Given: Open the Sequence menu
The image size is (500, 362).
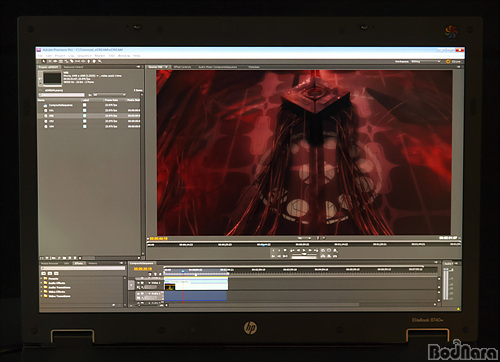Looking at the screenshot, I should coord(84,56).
········
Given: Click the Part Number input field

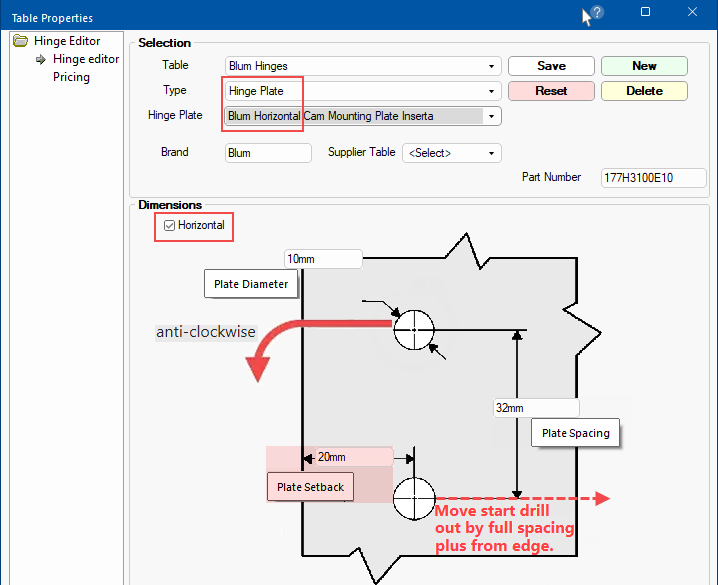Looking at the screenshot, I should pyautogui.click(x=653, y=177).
········
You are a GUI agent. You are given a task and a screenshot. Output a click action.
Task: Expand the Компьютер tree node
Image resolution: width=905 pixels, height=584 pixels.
········
Above are the entries. Output exactly the lines beginning with the line that has "Task: Expand the Компьютер tree node" and ending with the line that has "Image resolution: width=905".

Task: Expand the Компьютер tree node
Image resolution: width=905 pixels, height=584 pixels.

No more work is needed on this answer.